— Task to complete —
Reproduce the listing below with "Rear Central Zone" renamed to "Front Central Zone" and every other line left unchanged.

— Dataset rows —
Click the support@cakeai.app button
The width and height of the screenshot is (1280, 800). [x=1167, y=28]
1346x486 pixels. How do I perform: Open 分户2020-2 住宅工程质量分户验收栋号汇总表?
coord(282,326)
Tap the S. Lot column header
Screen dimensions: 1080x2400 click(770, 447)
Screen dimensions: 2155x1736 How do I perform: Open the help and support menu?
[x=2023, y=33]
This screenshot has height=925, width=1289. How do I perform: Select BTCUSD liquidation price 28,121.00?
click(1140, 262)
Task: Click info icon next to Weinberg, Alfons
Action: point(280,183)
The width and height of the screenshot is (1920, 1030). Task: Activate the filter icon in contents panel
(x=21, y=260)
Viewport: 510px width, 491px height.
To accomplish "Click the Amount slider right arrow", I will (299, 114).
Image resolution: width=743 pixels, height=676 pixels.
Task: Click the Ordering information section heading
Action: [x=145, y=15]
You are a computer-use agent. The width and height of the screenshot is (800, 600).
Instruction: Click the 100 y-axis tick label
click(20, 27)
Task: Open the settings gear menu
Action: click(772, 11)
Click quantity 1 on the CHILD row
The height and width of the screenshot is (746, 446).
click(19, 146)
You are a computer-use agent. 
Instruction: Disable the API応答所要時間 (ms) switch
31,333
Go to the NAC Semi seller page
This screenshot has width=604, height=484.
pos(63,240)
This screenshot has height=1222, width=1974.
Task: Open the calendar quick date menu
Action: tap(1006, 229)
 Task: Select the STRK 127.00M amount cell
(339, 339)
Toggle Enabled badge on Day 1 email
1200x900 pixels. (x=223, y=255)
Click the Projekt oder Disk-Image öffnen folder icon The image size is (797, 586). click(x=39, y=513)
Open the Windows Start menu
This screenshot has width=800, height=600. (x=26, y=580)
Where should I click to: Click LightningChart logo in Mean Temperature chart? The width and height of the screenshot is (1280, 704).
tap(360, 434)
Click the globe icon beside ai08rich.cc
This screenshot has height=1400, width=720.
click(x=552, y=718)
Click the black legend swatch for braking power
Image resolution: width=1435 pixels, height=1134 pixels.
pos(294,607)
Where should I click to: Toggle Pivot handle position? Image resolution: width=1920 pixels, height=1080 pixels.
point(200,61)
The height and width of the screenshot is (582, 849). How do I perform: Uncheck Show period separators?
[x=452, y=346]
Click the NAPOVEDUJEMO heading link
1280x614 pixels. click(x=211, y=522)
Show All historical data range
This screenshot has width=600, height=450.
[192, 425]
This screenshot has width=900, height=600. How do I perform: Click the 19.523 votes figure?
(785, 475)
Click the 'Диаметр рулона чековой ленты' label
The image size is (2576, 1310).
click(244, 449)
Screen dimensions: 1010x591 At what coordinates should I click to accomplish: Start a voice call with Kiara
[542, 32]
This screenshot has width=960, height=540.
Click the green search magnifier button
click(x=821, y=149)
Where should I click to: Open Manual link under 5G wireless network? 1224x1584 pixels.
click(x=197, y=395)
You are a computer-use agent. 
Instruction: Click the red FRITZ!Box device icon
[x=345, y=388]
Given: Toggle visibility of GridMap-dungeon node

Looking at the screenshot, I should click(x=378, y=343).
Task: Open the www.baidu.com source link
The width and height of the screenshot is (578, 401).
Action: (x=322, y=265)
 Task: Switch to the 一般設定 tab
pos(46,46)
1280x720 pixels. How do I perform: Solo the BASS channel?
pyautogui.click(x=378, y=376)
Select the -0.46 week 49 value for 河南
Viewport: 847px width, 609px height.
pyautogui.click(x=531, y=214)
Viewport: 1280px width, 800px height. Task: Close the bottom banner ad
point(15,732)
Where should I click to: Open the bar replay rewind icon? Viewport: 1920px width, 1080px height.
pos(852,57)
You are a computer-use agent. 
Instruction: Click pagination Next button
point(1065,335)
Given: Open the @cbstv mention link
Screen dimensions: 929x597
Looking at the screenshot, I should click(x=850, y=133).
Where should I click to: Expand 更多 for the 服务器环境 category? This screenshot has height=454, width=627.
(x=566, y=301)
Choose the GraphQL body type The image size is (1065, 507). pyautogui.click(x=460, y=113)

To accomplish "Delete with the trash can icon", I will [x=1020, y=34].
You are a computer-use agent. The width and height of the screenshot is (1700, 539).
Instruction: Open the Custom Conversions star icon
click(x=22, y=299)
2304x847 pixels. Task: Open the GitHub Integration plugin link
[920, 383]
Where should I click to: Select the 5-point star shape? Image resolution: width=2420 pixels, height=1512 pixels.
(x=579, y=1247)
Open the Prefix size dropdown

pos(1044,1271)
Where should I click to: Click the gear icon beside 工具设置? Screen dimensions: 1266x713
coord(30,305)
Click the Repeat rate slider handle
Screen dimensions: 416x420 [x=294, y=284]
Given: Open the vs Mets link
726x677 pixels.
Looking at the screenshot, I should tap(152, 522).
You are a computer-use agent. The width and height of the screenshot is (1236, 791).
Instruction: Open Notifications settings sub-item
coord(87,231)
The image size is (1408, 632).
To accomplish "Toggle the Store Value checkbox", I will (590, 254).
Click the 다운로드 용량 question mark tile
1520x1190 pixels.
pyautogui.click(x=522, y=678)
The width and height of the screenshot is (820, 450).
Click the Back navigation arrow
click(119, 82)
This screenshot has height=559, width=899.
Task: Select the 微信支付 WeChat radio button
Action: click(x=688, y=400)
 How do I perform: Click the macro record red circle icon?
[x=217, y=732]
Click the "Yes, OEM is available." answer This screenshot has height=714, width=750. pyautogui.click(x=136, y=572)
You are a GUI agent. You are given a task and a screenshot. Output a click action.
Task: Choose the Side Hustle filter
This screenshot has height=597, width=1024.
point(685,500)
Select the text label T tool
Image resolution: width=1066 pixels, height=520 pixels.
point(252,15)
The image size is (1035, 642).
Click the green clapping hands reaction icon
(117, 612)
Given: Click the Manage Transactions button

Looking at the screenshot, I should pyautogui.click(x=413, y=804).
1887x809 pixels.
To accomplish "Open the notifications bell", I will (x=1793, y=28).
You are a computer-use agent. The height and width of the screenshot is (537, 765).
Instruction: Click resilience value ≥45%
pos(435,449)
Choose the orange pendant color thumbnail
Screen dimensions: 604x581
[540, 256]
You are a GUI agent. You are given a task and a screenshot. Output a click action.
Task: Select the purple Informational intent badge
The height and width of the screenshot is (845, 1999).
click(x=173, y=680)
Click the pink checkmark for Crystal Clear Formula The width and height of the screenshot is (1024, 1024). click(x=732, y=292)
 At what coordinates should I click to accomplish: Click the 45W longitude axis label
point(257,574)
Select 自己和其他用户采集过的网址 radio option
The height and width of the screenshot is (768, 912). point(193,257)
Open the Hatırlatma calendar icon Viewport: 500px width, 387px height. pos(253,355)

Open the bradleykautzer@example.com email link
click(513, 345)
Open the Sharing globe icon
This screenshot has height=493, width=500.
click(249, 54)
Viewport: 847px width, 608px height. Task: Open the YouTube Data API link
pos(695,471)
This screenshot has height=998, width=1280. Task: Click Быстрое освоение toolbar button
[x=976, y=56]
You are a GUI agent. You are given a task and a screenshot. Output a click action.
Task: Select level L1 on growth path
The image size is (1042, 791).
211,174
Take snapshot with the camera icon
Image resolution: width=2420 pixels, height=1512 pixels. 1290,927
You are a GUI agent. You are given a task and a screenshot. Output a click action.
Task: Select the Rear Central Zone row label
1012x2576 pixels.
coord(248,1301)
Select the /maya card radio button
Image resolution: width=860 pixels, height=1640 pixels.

— Result of the exercise —
Click the support@cakeai.app button
The width and height of the screenshot is (1280, 800). [x=1167, y=28]
1346x486 pixels. How do I perform: Open 分户2020-2 住宅工程质量分户验收栋号汇总表?
coord(282,326)
Tap the S. Lot column header
Screen dimensions: 1080x2400 click(770, 447)
Screen dimensions: 2155x1736 How do I perform: Open the help and support menu?
[x=2023, y=33]
This screenshot has height=925, width=1289. How do I perform: Select BTCUSD liquidation price 28,121.00?
click(1140, 262)
Task: Click info icon next to Weinberg, Alfons
Action: point(280,183)
The width and height of the screenshot is (1920, 1030). Task: Activate the filter icon in contents panel
(x=21, y=260)
Viewport: 510px width, 491px height.
To accomplish "Click the Amount slider right arrow", I will (299, 114).
Image resolution: width=743 pixels, height=676 pixels.
Task: Click the Ordering information section heading
Action: [x=145, y=15]
You are a computer-use agent. The width and height of the screenshot is (800, 600).
Instruction: Click the 100 y-axis tick label
click(20, 27)
Task: Open the settings gear menu
Action: click(772, 11)
Click quantity 1 on the CHILD row
The height and width of the screenshot is (746, 446).
click(19, 146)
You are a computer-use agent. 
Instruction: Disable the API応答所要時間 (ms) switch
31,333
Go to the NAC Semi seller page
This screenshot has width=604, height=484.
pos(63,240)
This screenshot has height=1222, width=1974.
Task: Open the calendar quick date menu
Action: tap(1006, 229)
 Task: Select the STRK 127.00M amount cell
(339, 339)
Toggle Enabled badge on Day 1 email
1200x900 pixels. (x=223, y=255)
Click the Projekt oder Disk-Image öffnen folder icon The image size is (797, 586). click(x=39, y=513)
Open the Windows Start menu
This screenshot has width=800, height=600. (x=26, y=580)
Where should I click to: Click LightningChart logo in Mean Temperature chart? The width and height of the screenshot is (1280, 704).
tap(360, 434)
Click the globe icon beside ai08rich.cc
This screenshot has height=1400, width=720.
click(x=552, y=718)
Click the black legend swatch for braking power
Image resolution: width=1435 pixels, height=1134 pixels.
pos(294,607)
Where should I click to: Toggle Pivot handle position? Image resolution: width=1920 pixels, height=1080 pixels.
point(200,61)
The height and width of the screenshot is (582, 849). How do I perform: Uncheck Show period separators?
[x=452, y=346]
Click the NAPOVEDUJEMO heading link
1280x614 pixels. click(x=211, y=522)
Show All historical data range
This screenshot has width=600, height=450.
[192, 425]
This screenshot has width=900, height=600. How do I perform: Click the 19.523 votes figure?
(785, 475)
Click the 'Диаметр рулона чековой ленты' label
The image size is (2576, 1310).
click(244, 449)
Screen dimensions: 1010x591 At what coordinates should I click to accomplish: Start a voice call with Kiara
[542, 32]
This screenshot has width=960, height=540.
Click the green search magnifier button
click(x=821, y=149)
Where should I click to: Open Manual link under 5G wireless network? 1224x1584 pixels.
click(x=197, y=395)
You are a computer-use agent. 
Instruction: Click the red FRITZ!Box device icon
[x=345, y=388]
Given: Toggle visibility of GridMap-dungeon node

Looking at the screenshot, I should click(x=378, y=343).
Task: Open the www.baidu.com source link
The width and height of the screenshot is (578, 401).
Action: (x=322, y=265)
 Task: Switch to the 一般設定 tab
pos(46,46)
1280x720 pixels. How do I perform: Solo the BASS channel?
pyautogui.click(x=378, y=376)
Select the -0.46 week 49 value for 河南
Viewport: 847px width, 609px height.
pyautogui.click(x=531, y=214)
Viewport: 1280px width, 800px height. Task: Close the bottom banner ad
point(15,732)
Where should I click to: Open the bar replay rewind icon? Viewport: 1920px width, 1080px height.
pos(852,57)
You are a computer-use agent. 
Instruction: Click pagination Next button
point(1065,335)
Given: Open the @cbstv mention link
Screen dimensions: 929x597
Looking at the screenshot, I should click(x=850, y=133).
Where should I click to: Expand 更多 for the 服务器环境 category? This screenshot has height=454, width=627.
(x=566, y=301)
Choose the GraphQL body type The image size is (1065, 507). pyautogui.click(x=460, y=113)

To accomplish "Delete with the trash can icon", I will [x=1020, y=34].
You are a computer-use agent. The width and height of the screenshot is (1700, 539).
Instruction: Open the Custom Conversions star icon
click(x=22, y=299)
2304x847 pixels. Task: Open the GitHub Integration plugin link
[920, 383]
Where should I click to: Select the 5-point star shape? Image resolution: width=2420 pixels, height=1512 pixels.
(x=579, y=1247)
Open the Prefix size dropdown

pos(1044,1271)
Where should I click to: Click the gear icon beside 工具设置? Screen dimensions: 1266x713
coord(30,305)
Click the Repeat rate slider handle
Screen dimensions: 416x420 [x=294, y=284]
Given: Open the vs Mets link
726x677 pixels.
Looking at the screenshot, I should tap(152, 522).
You are a computer-use agent. The width and height of the screenshot is (1236, 791).
Instruction: Open Notifications settings sub-item
coord(87,231)
The image size is (1408, 632).
To accomplish "Toggle the Store Value checkbox", I will (590, 254).
Click the 다운로드 용량 question mark tile
1520x1190 pixels.
pyautogui.click(x=522, y=678)
The width and height of the screenshot is (820, 450).
Click the Back navigation arrow
click(119, 82)
This screenshot has height=559, width=899.
Task: Select the 微信支付 WeChat radio button
Action: click(x=688, y=400)
 How do I perform: Click the macro record red circle icon?
[x=217, y=732]
Click the "Yes, OEM is available." answer This screenshot has height=714, width=750. pyautogui.click(x=136, y=572)
You are a GUI agent. You are given a task and a screenshot. Output a click action.
Task: Choose the Side Hustle filter
This screenshot has height=597, width=1024.
point(685,500)
Select the text label T tool
Image resolution: width=1066 pixels, height=520 pixels.
point(252,15)
The image size is (1035, 642).
Click the green clapping hands reaction icon
(117, 612)
Given: Click the Manage Transactions button

Looking at the screenshot, I should pyautogui.click(x=413, y=804).
1887x809 pixels.
To accomplish "Open the notifications bell", I will (x=1793, y=28).
You are a computer-use agent. The height and width of the screenshot is (537, 765).
Instruction: Click resilience value ≥45%
pos(435,449)
Choose the orange pendant color thumbnail
Screen dimensions: 604x581
[540, 256]
You are a GUI agent. You are given a task and a screenshot. Output a click action.
Task: Select the purple Informational intent badge
The height and width of the screenshot is (845, 1999).
click(x=173, y=680)
Click the pink checkmark for Crystal Clear Formula The width and height of the screenshot is (1024, 1024). click(x=732, y=292)
 At what coordinates should I click to accomplish: Click the 45W longitude axis label
point(257,574)
Select 自己和其他用户采集过的网址 radio option
The height and width of the screenshot is (768, 912). point(193,257)
Open the Hatırlatma calendar icon Viewport: 500px width, 387px height. pos(253,355)

Open the bradleykautzer@example.com email link
click(513, 345)
Open the Sharing globe icon
This screenshot has height=493, width=500.
click(249, 54)
Viewport: 847px width, 608px height. Task: Open the YouTube Data API link
pos(695,471)
This screenshot has height=998, width=1280. Task: Click Быстрое освоение toolbar button
[x=976, y=56]
You are a GUI agent. You are given a task and a screenshot. Output a click action.
Task: Select level L1 on growth path
The image size is (1042, 791).
211,174
Take snapshot with the camera icon
Image resolution: width=2420 pixels, height=1512 pixels. 1290,927
You are a GUI agent. You are given a task and a screenshot. Output a click action.
Task: Select the Front Central Zone row label
1012x2576 pixels.
coord(248,1301)
Select the /maya card radio button
Image resolution: width=860 pixels, height=1640 pixels.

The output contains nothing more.